Given passage —
'''
At 4-3, Lendl breaks back. 4-4
At 4-4 McEnroe has a break point, can't convert.

They hold serve until 6-5. Lendl then breaks to take the set. McEnroe was by now coming in behind almost every serve. The point that led to set point, he was passed easily coming in on a second serve.
------------
5th set. Lendl serving first.

They both held serve until 6-5. Lendl generally holding serve a lot easier than McEnroe, except at 3-3, when McEnroe had two break points he didn't convert. Otherwise Lendl held at love at 2-2. Held again at love at 4-4, and again at love at 5-5.

Mac, serving at 5-6, misses a pretty easy volley on the first point. Movement by now was pretty slugish. The next point was sharp play by Lendl. Lendl goes up 15-40. McEnroe saves the first match point. Then at 30-40 McEnroe hits a good serve to Lendl's backhand, pulling Lendl wide beyond the doubles line. Weak high return by Lendl toward the middle. McEnroe may have had enough time to choose whether to take it with the forehand or the backhand. He seemed to hesitate for an instant at the T before proceeding forward. Chooses a forehand volley aiming for Lendl's forehand corner, and misses wide. It wasn't in principle a difficult volley (shoulder's high) except that by the time he hit it, Lendl was already on the full run to the other side and the ball needed to be placed close to the line once committing to that side, else Lendl would have gotten to it. Maybe a drop shot would have worked better.
'''
Data section —
'''
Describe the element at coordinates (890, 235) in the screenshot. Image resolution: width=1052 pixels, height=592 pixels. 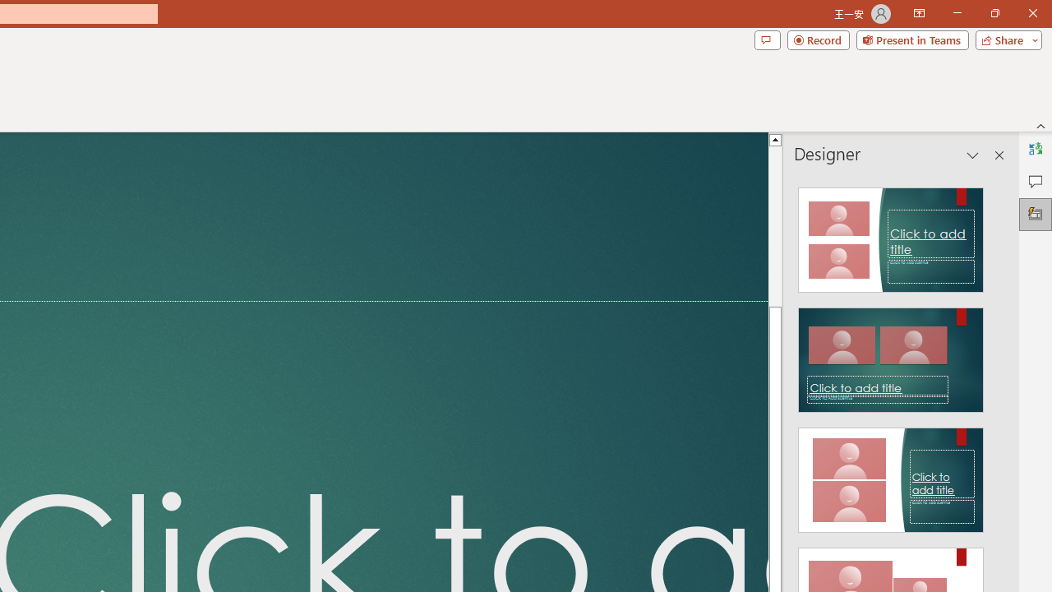
I see `'Recommended Design: Design Idea'` at that location.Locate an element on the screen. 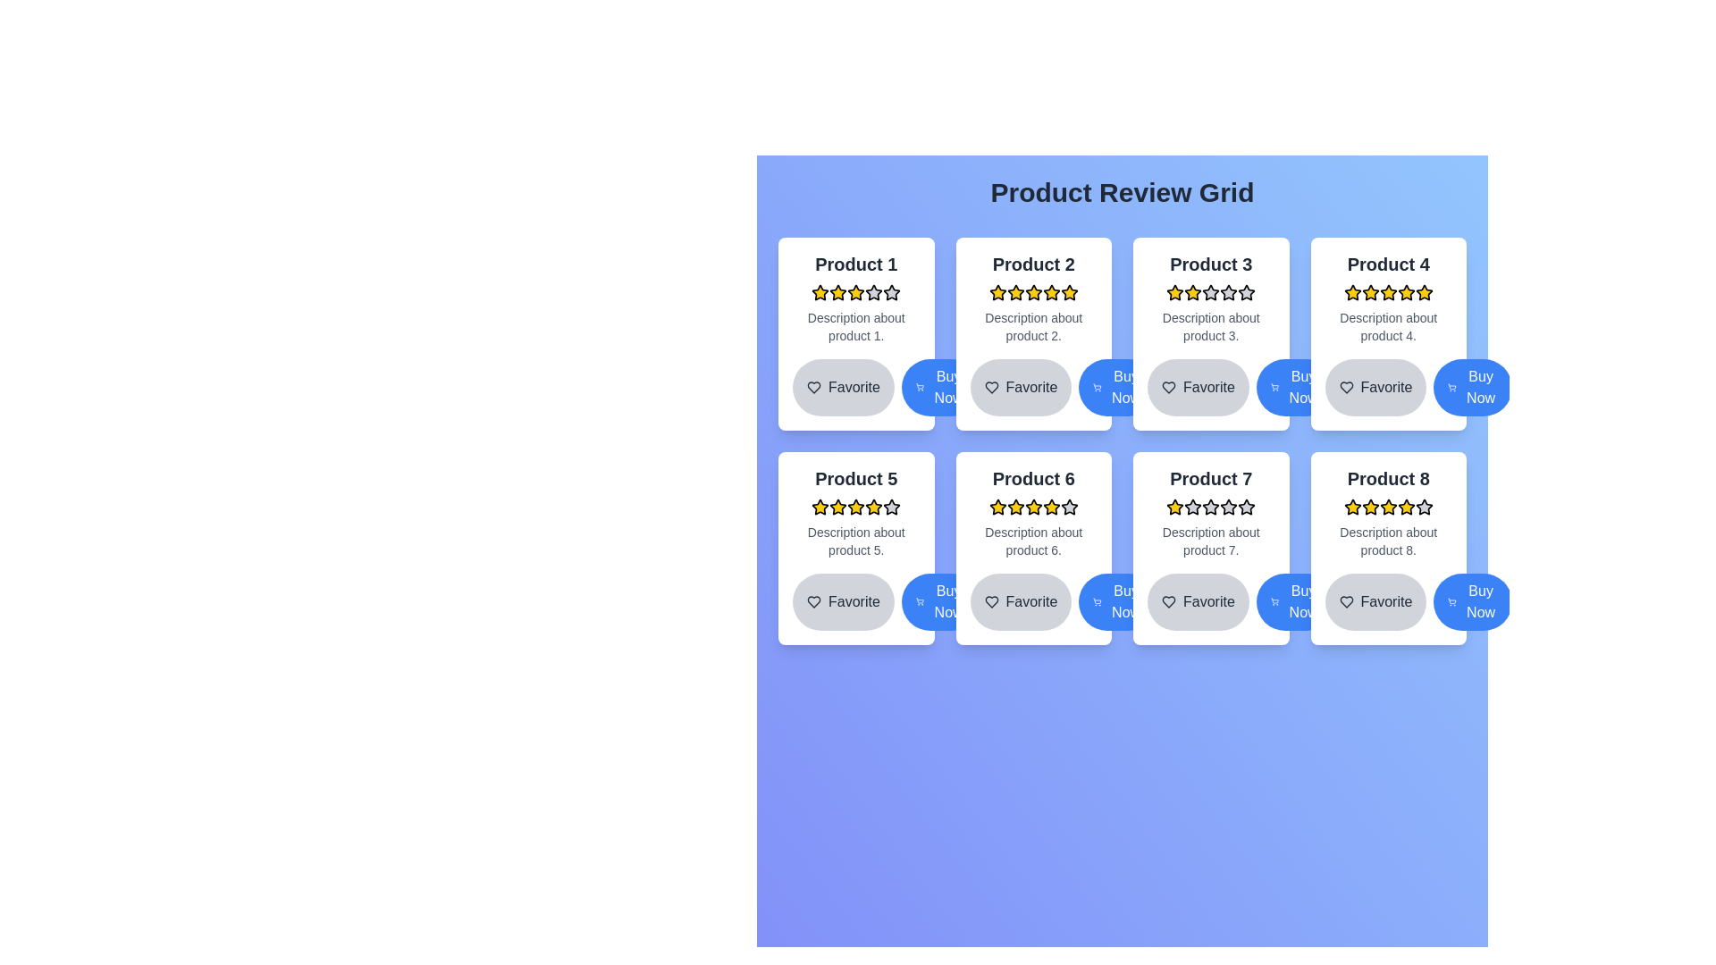 The width and height of the screenshot is (1716, 965). the third star in the rating system of Product 8 is located at coordinates (1405, 507).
'''
Problem requirements —
Decide whether each statement agrees with the match account above. Answer yes or no for each and quote the words from the account that settle it.
(a) McEnroe served first in the fifth set.
(b) In the fifth set, Lendl held serve at love at 5-5.
(c) McEnroe missed the volley at 30-40 with a backhand.

Output of the task —
(a) No: "5th set. Lendl serving first."
(b) Yes: "Held again at love at 4-4, and again at love at 5-5."
(c) No: "Chooses a forehand volley aiming for Lendl's forehand corner, and misses wide."